XSLT Injection
Reference
Plugin Id: 90017 | CWE: 91
Resource
Remediation
To mitigate the risk of XSLT Injection, the following steps can be taken:
-
Input validation: Validate and sanitize all user input before using it in XSL transformations. This can be done by implementing strict input validation routines and using secure coding practices.
-
Parameterized queries: Use parameterized queries or prepared statements when constructing XSL transformations. This helps to prevent malicious input from being interpreted as code.
-
Least privilege: Ensure that the XSLT processor is running with the least privileges necessary to perform its intended functions. This can help limit the potential impact of an XSLT Injection attack.
-
Secure configuration: Configure the XSLT processor to disable external entity resolution and limit access to sensitive system resources. This can help prevent an attacker from reading system information or accessing files.
About
XSLT Injection is a vulnerability that occurs when an attacker is able to inject malicious code into an XSL transformation. XSLT (Extensible Stylesheet Language Transformations) is a language used to transform XML documents into different formats, such as HTML or plain text.
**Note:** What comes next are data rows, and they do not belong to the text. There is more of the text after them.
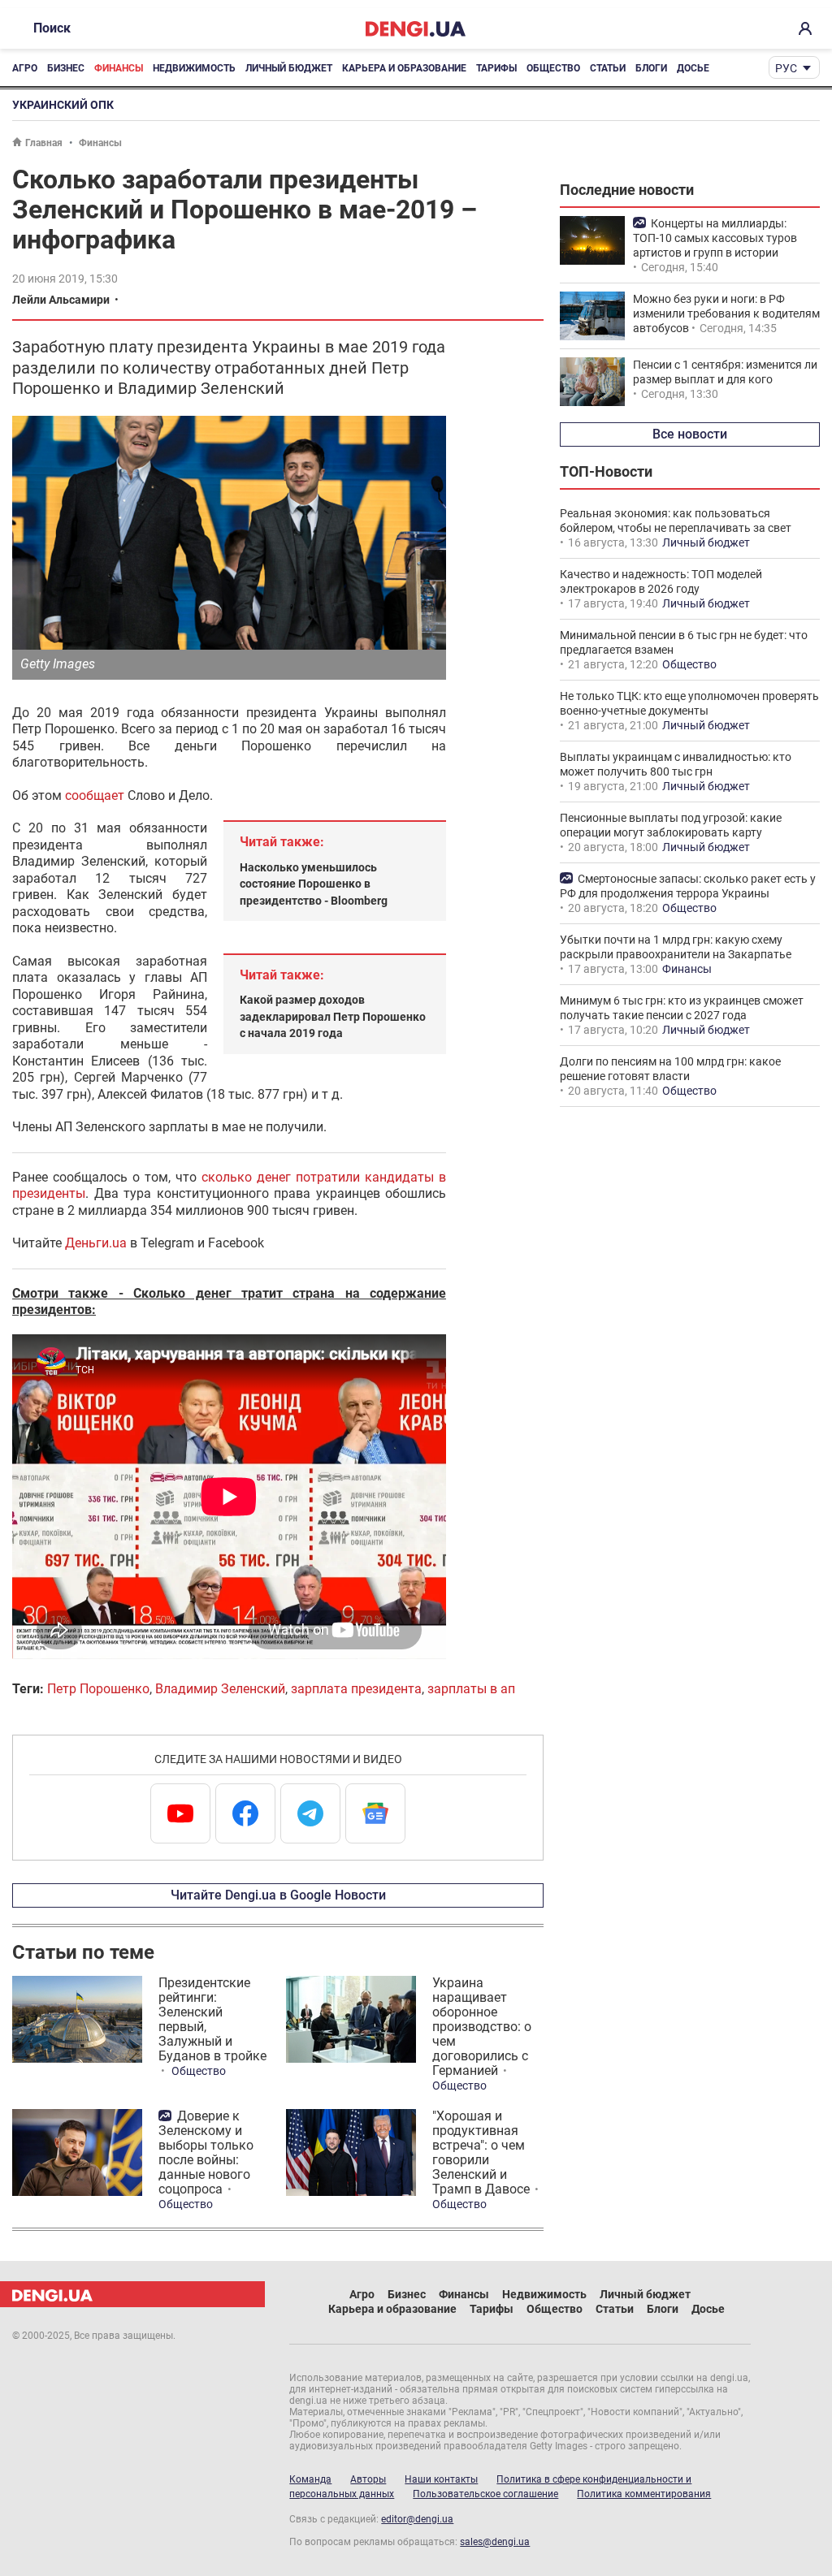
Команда (310, 2479)
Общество (553, 68)
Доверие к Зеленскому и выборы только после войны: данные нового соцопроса (206, 2152)
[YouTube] (180, 1813)
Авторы (368, 2479)
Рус (786, 68)
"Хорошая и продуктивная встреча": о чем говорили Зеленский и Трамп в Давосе (481, 2152)
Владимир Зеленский (220, 1688)
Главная (44, 143)
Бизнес (65, 68)
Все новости (689, 434)
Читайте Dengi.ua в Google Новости (278, 1895)
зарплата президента (356, 1688)
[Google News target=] (375, 1813)
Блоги (651, 68)
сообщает (94, 795)
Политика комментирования (644, 2494)
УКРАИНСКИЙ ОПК (63, 104)
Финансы (118, 68)
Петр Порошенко (98, 1688)
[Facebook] (245, 1813)
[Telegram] (310, 1813)
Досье (693, 68)
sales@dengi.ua (495, 2542)
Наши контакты (441, 2479)
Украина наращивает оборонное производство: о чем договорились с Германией (481, 2026)
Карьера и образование (404, 68)
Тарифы (496, 68)
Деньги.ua (96, 1243)
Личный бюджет (288, 68)
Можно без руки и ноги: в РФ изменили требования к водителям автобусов (726, 313)
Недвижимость (194, 68)
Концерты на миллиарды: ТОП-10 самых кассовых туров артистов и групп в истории (715, 238)
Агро (24, 68)
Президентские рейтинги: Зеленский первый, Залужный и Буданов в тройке (212, 2019)
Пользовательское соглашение (485, 2494)
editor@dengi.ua (417, 2519)
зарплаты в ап (471, 1688)
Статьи (608, 68)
An attacker can exploit this vulnerability by injecting malicious code into the XSL transformation, which is then executed by the XSLT processor. This can lead to various security risks, including the ability to read system information, read and write files, or execute arbitrary code.
Risks
The risks associated with XSLT Injection include:
-
Information disclosure: An attacker may be able to read sensitive system information, such as configuration files or database credentials, by injecting malicious code into the XSL transformation.
-
File manipulation: By injecting malicious code, an attacker may be able to read or write files on the system. This can lead to unauthorized access to sensitive data or the ability to modify critical system files.
-
Arbitrary code execution: XSLT Injection can allow an attacker to execute arbitrary code on the system. This can lead to complete compromise of the system, allowing the attacker to gain full control over the affected environment.
It is important to address this vulnerability to prevent potential security breaches and protect the integrity and confidentiality of the system and its data.